## Objective 1
Reproduce the records below without any change, starting with the line containing "How do I perform: Select the middle" and going on through the line containing "click(x=242, y=566)".

## Extract provided
# # # #

It is the overwhelming reach that another’s opinion bears on one’s work that concerns me. I have noticed, both as a reader and a writer, the sudden progression in the number of critics A.K.A. ‘advisers’or reviewers as also in the amount of lethal power they possess over a piece of literature that a writer may have taken years to complete. The literary wheel seems to be spinning more often around the critic’s verdict that then somehow dictates the details and choices for a writer and a reader. We seem to be in a shadow-worshiping world where the actual work is liberally despised or judged.
Among the violations that the writer in me has suffered, the most entertaining one was a feedback I received a few months ago on one of my poems ‘Poetry vs. Cigarettes’ that I happened to share on a known social forum for poetry readers, which turned out to be my greatest misjudgment. I was appalled at the level of highhandedness people can assume. One ridiculously concerned and presumptuous gentleman pounded me with his disgust for cigarettes, since he had managed to somehow perceive my poetry very literally and derive the most unimaginative implication from it, overlooking the entire metaphor that I thought I had so intelligently crafted. Wonder what would happen if I posted Mark Twain’s ‘On Masturbation’ without the acclaimed author’s byline!

# # # #

## Task input
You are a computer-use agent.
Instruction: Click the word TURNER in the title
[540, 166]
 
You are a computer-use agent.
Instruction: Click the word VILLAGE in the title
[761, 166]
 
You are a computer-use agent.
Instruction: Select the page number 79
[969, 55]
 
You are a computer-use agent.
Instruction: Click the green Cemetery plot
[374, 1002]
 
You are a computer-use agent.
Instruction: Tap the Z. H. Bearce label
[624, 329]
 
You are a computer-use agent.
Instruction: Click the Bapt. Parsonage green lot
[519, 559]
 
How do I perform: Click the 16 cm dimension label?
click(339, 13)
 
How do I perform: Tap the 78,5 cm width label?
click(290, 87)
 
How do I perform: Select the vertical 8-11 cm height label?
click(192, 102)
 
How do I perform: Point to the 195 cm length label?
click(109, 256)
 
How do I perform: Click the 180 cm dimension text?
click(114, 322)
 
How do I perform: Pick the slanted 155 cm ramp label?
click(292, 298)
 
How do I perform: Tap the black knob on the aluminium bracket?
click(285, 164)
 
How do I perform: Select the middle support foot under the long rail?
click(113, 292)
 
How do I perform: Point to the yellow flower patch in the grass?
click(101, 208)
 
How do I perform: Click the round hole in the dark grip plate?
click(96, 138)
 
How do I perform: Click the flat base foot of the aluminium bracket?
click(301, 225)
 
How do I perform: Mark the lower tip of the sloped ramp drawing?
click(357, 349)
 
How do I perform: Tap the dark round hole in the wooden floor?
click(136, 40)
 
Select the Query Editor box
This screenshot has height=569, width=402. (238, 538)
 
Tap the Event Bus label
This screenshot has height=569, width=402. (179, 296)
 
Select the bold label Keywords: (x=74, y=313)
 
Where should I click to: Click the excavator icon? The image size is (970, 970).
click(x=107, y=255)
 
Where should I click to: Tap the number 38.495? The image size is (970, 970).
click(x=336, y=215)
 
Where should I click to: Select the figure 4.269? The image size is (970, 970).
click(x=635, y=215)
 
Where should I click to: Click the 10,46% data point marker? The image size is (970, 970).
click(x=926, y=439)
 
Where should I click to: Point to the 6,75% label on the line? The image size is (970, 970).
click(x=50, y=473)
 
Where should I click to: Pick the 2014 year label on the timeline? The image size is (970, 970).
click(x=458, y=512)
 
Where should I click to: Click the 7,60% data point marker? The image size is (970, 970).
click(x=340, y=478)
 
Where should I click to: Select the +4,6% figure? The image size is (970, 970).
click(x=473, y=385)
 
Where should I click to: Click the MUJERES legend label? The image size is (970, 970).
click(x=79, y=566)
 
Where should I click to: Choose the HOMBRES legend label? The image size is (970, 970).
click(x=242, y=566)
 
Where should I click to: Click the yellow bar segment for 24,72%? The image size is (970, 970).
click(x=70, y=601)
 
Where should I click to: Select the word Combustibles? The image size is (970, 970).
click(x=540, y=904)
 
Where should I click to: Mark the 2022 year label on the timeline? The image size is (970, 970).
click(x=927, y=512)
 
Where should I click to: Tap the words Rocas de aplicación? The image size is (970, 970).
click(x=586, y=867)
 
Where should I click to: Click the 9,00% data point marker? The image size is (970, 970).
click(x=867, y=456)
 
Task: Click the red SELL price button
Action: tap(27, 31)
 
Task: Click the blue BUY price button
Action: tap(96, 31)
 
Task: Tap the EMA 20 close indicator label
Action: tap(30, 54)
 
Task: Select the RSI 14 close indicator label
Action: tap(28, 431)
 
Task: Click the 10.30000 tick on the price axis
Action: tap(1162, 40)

# # # #

## Objective 2
From the essay above on the power of critics, write out word for word the passage starting with "It is the overwhelming" and going on through "despised or judged.".

## Expected answer 1
How do I perform: Select the middle support foot under the long rail?
click(113, 292)
 
How do I perform: Point to the yellow flower patch in the grass?
click(101, 208)
 
How do I perform: Click the round hole in the dark grip plate?
click(96, 138)
 
How do I perform: Click the flat base foot of the aluminium bracket?
click(301, 225)
 
How do I perform: Mark the lower tip of the sloped ramp drawing?
click(357, 349)
 
How do I perform: Tap the dark round hole in the wooden floor?
click(136, 40)
 
Select the Query Editor box
This screenshot has height=569, width=402. (238, 538)
 
Tap the Event Bus label
This screenshot has height=569, width=402. (179, 296)
 
Select the bold label Keywords: (x=74, y=313)
 
Where should I click to: Click the excavator icon? The image size is (970, 970).
click(x=107, y=255)
 
Where should I click to: Tap the number 38.495? The image size is (970, 970).
click(x=336, y=215)
 
Where should I click to: Select the figure 4.269? The image size is (970, 970).
click(x=635, y=215)
 
Where should I click to: Click the 10,46% data point marker? The image size is (970, 970).
click(x=926, y=439)
 
Where should I click to: Point to the 6,75% label on the line? The image size is (970, 970).
click(x=50, y=473)
 
Where should I click to: Pick the 2014 year label on the timeline? The image size is (970, 970).
click(x=458, y=512)
 
Where should I click to: Click the 7,60% data point marker? The image size is (970, 970).
click(x=340, y=478)
 
Where should I click to: Select the +4,6% figure? The image size is (970, 970).
click(x=473, y=385)
 
Where should I click to: Click the MUJERES legend label? The image size is (970, 970).
click(x=79, y=566)
 
Where should I click to: Choose the HOMBRES legend label? The image size is (970, 970).
click(x=242, y=566)

## Expected answer 2
It is the overwhelming reach that another’s opinion bears on one’s work that concerns me. I have noticed, both as a reader and a writer, the sudden progression in the number of critics A.K.A. ‘advisers’or reviewers as also in the amount of lethal power they possess over a piece of literature that a writer may have taken years to complete. The literary wheel seems to be spinning more often around the critic’s verdict that then somehow dictates the details and choices for a writer and a reader. We seem to be in a shadow-worshiping world where the actual work is liberally despised or judged.